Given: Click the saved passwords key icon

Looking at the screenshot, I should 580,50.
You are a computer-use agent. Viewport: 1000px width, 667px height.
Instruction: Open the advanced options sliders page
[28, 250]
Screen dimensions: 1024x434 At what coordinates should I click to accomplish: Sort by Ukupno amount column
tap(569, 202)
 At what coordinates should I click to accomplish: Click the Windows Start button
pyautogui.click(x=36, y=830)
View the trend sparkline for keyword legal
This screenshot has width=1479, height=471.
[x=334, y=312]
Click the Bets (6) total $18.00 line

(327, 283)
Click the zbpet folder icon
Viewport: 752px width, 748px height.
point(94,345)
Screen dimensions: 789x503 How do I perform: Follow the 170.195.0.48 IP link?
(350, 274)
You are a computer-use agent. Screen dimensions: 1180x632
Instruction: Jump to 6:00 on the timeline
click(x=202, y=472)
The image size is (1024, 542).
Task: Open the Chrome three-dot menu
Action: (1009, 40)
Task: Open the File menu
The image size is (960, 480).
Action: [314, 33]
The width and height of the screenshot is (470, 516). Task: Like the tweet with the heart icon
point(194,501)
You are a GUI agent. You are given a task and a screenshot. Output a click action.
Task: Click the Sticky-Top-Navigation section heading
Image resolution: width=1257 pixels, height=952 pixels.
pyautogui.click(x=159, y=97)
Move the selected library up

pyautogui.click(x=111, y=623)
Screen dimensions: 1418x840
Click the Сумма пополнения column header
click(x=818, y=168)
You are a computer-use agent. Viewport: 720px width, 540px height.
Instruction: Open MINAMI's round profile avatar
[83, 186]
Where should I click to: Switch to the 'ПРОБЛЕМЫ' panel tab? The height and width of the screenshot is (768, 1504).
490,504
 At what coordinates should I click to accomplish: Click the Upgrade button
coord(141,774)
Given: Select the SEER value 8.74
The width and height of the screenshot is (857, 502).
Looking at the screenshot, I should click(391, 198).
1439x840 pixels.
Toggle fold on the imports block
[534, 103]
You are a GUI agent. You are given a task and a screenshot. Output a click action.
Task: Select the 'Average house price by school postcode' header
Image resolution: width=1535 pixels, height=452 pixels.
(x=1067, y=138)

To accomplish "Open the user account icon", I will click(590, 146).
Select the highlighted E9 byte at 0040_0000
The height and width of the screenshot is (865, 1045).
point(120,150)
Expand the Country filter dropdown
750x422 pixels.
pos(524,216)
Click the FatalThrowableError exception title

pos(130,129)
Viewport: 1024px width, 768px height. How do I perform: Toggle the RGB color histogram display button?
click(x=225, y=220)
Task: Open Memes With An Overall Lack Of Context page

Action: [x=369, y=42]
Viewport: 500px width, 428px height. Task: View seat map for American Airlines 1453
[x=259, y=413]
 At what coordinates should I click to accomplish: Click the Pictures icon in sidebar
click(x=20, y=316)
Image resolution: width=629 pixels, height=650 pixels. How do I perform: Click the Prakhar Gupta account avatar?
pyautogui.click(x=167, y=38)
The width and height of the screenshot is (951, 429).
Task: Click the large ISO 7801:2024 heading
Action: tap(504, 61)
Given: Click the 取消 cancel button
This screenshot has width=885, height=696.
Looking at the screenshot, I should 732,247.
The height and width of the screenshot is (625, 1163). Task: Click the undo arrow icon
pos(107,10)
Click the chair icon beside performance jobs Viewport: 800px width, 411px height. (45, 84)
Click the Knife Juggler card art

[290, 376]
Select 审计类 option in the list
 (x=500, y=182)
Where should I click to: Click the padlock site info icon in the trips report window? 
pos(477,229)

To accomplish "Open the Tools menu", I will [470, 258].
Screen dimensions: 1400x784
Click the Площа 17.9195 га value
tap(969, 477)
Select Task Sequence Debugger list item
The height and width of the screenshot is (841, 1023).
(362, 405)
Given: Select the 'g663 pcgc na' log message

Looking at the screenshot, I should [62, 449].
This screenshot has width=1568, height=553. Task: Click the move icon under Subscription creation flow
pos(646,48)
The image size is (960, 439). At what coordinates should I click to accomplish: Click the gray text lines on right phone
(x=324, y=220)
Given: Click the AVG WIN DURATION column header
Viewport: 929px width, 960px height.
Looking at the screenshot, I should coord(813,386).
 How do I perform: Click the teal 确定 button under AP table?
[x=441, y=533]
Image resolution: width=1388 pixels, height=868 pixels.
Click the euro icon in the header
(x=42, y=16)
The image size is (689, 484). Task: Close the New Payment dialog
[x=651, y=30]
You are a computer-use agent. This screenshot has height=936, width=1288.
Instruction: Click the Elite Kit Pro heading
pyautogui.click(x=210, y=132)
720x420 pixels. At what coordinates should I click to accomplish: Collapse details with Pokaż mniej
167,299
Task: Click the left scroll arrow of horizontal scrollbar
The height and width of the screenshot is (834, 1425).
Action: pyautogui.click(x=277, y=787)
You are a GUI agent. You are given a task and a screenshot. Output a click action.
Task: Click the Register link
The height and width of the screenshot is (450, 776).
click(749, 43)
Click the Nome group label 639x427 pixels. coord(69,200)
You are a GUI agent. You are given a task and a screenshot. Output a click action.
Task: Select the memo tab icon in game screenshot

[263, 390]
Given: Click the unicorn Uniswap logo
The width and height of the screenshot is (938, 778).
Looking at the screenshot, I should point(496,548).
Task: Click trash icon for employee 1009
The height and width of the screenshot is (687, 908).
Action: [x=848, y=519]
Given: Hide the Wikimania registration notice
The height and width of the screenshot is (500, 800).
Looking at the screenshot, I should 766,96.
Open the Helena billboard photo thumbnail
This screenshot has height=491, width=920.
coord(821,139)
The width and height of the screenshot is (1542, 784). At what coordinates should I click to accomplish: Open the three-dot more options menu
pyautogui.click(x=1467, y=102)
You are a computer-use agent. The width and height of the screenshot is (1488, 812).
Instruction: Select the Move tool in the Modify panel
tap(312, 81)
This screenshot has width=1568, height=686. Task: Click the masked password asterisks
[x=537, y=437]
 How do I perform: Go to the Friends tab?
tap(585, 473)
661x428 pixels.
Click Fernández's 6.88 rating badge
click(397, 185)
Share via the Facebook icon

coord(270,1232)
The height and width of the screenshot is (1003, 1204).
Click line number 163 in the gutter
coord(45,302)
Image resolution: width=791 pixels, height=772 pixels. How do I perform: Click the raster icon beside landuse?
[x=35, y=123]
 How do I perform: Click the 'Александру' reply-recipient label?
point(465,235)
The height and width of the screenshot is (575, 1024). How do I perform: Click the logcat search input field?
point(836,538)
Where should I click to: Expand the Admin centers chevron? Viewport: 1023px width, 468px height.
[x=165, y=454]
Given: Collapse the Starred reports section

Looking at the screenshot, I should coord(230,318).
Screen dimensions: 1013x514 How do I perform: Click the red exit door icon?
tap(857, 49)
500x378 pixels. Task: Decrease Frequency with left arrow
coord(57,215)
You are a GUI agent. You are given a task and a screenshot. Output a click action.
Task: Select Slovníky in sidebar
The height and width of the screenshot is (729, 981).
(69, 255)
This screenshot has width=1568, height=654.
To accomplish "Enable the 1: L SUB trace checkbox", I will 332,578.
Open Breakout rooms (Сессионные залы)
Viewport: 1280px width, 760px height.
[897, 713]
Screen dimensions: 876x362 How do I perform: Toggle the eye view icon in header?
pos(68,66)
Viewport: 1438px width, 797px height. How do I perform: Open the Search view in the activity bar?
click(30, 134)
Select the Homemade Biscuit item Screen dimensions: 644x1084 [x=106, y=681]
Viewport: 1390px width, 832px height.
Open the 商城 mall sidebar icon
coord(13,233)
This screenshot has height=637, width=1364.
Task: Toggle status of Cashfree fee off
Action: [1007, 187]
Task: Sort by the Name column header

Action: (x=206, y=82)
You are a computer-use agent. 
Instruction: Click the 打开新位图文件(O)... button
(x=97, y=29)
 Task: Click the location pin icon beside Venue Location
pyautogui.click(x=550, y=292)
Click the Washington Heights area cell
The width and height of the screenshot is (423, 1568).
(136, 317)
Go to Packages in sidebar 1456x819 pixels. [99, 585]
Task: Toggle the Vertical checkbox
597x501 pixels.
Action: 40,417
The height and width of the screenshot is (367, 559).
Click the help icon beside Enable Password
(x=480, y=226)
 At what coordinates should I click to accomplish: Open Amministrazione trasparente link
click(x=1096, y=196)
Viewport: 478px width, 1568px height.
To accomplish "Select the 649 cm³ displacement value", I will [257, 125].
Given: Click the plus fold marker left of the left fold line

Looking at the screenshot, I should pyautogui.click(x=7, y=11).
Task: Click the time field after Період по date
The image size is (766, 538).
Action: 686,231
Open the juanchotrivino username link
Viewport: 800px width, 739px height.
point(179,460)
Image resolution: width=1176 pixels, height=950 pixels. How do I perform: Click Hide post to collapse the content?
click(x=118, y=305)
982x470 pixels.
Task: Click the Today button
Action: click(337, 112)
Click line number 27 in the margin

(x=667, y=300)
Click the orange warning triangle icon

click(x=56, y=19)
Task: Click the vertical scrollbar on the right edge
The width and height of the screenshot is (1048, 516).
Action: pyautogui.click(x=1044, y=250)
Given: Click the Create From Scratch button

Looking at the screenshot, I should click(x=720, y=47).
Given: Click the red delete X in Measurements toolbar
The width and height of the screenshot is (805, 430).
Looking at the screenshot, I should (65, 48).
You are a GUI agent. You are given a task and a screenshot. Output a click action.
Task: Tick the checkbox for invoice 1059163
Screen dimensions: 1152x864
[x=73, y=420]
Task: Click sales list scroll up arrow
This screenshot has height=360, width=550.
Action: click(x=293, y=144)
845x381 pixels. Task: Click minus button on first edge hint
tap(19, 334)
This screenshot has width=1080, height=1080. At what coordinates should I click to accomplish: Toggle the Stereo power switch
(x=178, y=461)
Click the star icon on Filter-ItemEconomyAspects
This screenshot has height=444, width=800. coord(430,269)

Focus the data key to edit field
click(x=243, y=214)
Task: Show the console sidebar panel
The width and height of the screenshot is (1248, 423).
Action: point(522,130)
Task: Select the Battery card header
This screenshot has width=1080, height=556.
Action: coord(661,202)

####

Tally each line above that includes "scrollbar". Reply with the total only.

▶ [EXPECTED ANSWER] 2